Qualificazione della cessione di beni d’azienda: Interpello

Con Risposta ad Interpello 23 marzo 2022, n. 151, l’Agenzia delle Entrate ha fornito chiarimenti in merito alla corretta qualificazione e al conseguente trattamento fiscale della cessione di beni  d’azienda.
Nel caso di specie, la cessione ha ad oggetto i c.d. Asset Italia, ossia:

  • marchi del prodotto;
  • l’AIC del prodotto farmaceutico Gamma;
  • il dossier del prodotto;
  • il magazzino (le scorte del prodotto Gamma).

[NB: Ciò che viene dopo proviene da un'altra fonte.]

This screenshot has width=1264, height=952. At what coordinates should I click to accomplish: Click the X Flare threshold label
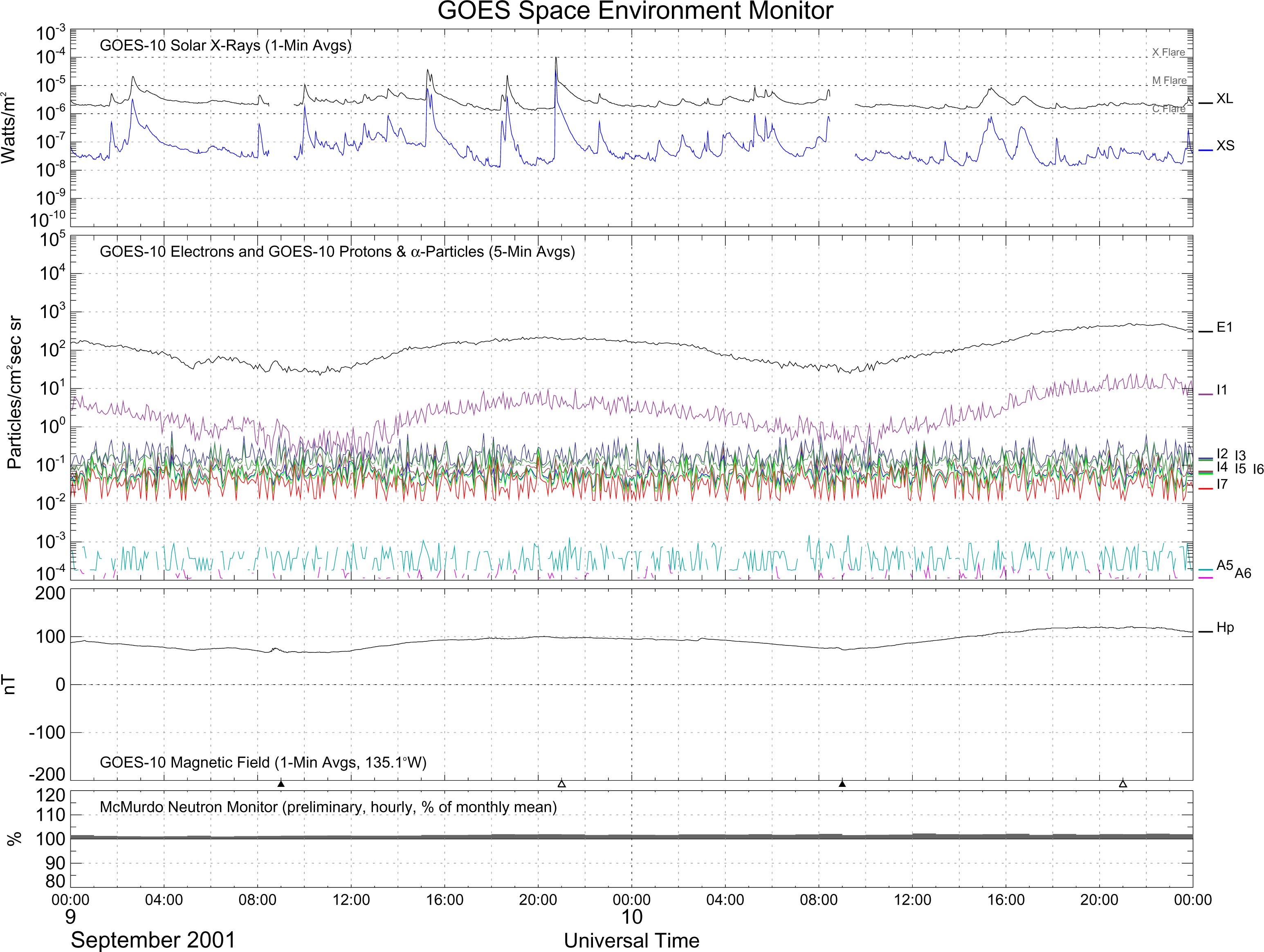point(1168,53)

L’Agenzia delle Entrate ha precisato che tale operazione è configurabile come cessione di ramo d’azienda in quanto gli Asset Italia trasferiti integrano una struttura organizzativa aziendale; gli asset ceduti sono, infatti, legati da un vincolo funzionale rispetto alla vendita del prodotto farmaceutico, sufficiente a configurare un ramo d’azienda. 
Per quanto concerne, infine, il trattamento fiscale dell’operazione, ai fini delle imposte sui redditi ed IRAP l’eventuale plusvalenza realizzata:

  • concorre alla formazione del reddito imponibile ai sensi dell’art. 86, comma 2, TUIR; 
  • non concorre alla formazione della base imponibile IRAP.

Ai fini IVA, l’operazione non è considerata cessione di beni, ai sensi dell’art. 2, comma 3, lett. b), D.P.R. n. 633/1972.